待合室
2004年5月1日
 
コラム【待合室】は、
病院の待合室という特殊な空間に身を置いて「医療」を眺めています。
このコラムに関するご意見、ご感想をお寄せください。
 
 
 
 ★4人に1人 かねてから研修医の勤務時間の長さや受け持ち患者の多さが問題になってきたが、その4人に1人が1〜2ヶ月後には「うつ状態」に陥っている事がわかった。怖いのは「医療事故を起こしそうになった」と回答した研修医19人のうち14人(74%)がうつ状態であったという事だ。この調査をまとめた前野哲博・筑波大助教授も「うつの予防・早期発見が安全な医療につながる」と指摘しているが、全くその通りで、ツケを患者に回されたのではたまったものではない。「紺屋の白袴(はかま)」「医者の不養生」なんていう言葉を思い起こさせてしまうお寒い風景。
 
 ★年46億本 タバコの話。未成年者(12〜19歳)が年に46億2200万本のタバコをすっているという。中高生10万人調査の推計である。1日平均20本以上吸う本格的(?)なスモーカーは、そのうち高3男子の16%、同女子の8%。昔から、身の回りにこのての高校生スモーカーはいたが、こんなに多くはなかった。特に女子の8%には時代を感じさせるものがある。彼らのタバコ消費額は578億円、税額は354億円。健康より納税に燃えている一部の若者よ、ほかに燃えるテーマはゴマンとある筈じゃないの?
 
 ★18.1% 次は酒。若い女性の飲酒がタバコ同様ふえているご時世。飲酒が胎児に与える影響が注目されている。これまで、日本では妊娠中の女性の飲酒はいけないという暗黙の了解があったが、それはもう崩れさってしまった。そこで厚労省も母子手帳の「飲酒をひかえる」という表現を次回改訂時には「飲酒をしない」と改めることが検討しているという。4年前の乳幼児身体発育調査では「妊娠中に飲酒した」が18.1%にものぼっている。今後はFAS(胎児性アルコール症候群)がふえるのではないかと懸念されているが、酒造業界もよびかける。「お腹(なか)の赤ちゃんも立派な『未成年者』」、「お母さんが飲むと、ボクも酔っちゃうよ〜」。
  
 ★埋めたり20d 福島県立大野病院跡に大量の医療ごみが埋まっているのがみつかった。解体工事をしていた業者がみつけたもので、15b下の土の中の廃棄物は使用済みの点滴びん、薬びん、注射針など何と20dにも。問題なのはこれが氷山の一角であるということだ。今や土を掘れば、医療廃棄物、不発弾、そして毒ガスの材料…。「ここ掘れワンワン」の心温まるおとぎ話の世界は遠い遠い昔のロマン。

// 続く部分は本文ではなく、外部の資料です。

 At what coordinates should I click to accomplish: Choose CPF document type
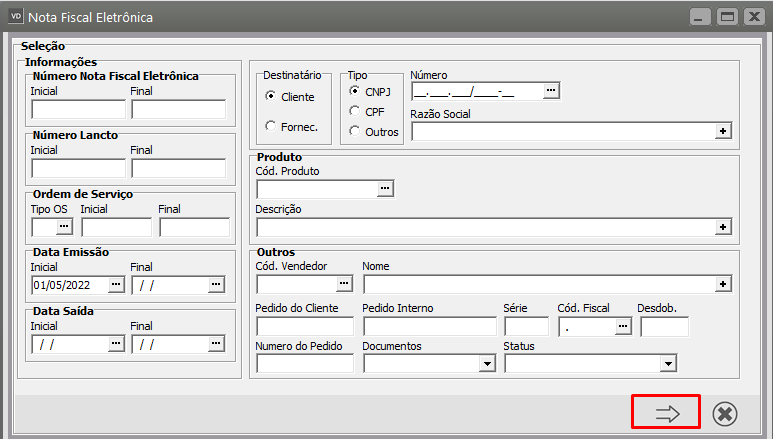click(355, 111)
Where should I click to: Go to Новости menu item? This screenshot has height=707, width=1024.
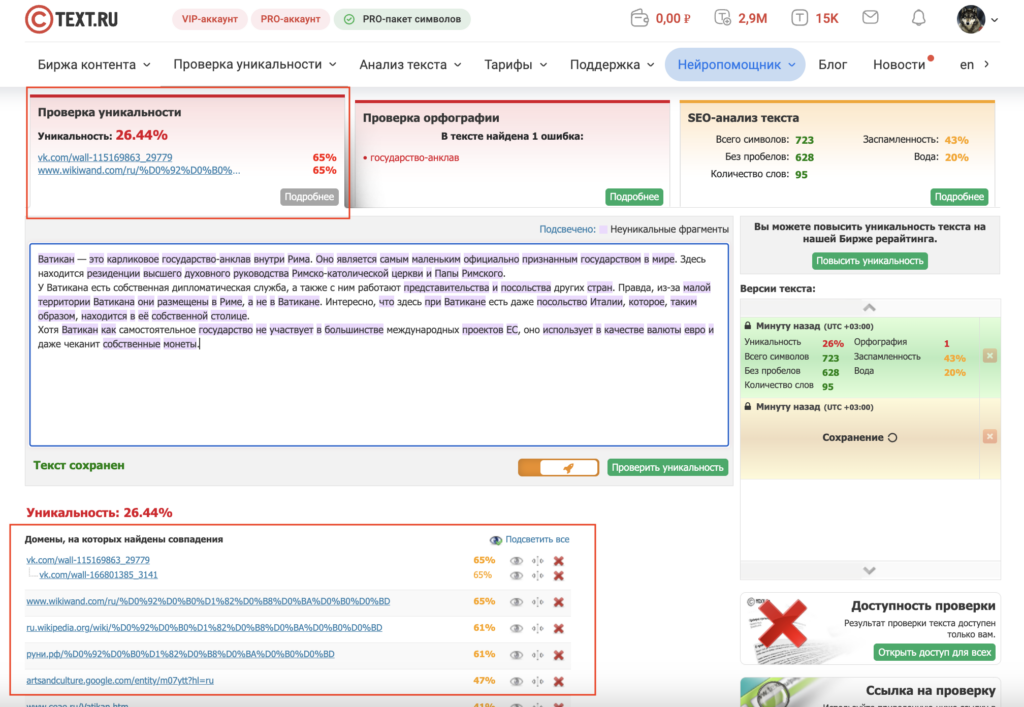click(x=899, y=64)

 ★感染30人 これは秋田。秋田大学医学部付属病院の心臓血管外科で入院患者30人が1〜7月の間にMRSA(メチシリン菌耐性黄色ブドウ球菌)に院内感染していたという。患者30人のうち3人が死亡。同病院の中で心臓外科が突出していたというから同科に何らかの欠陥があったのである。入院患者は、心臓の病気を治してもらうために入院した筈なのに「伏兵」の狙撃に命を落としてしまうというのだから、たまったものではない。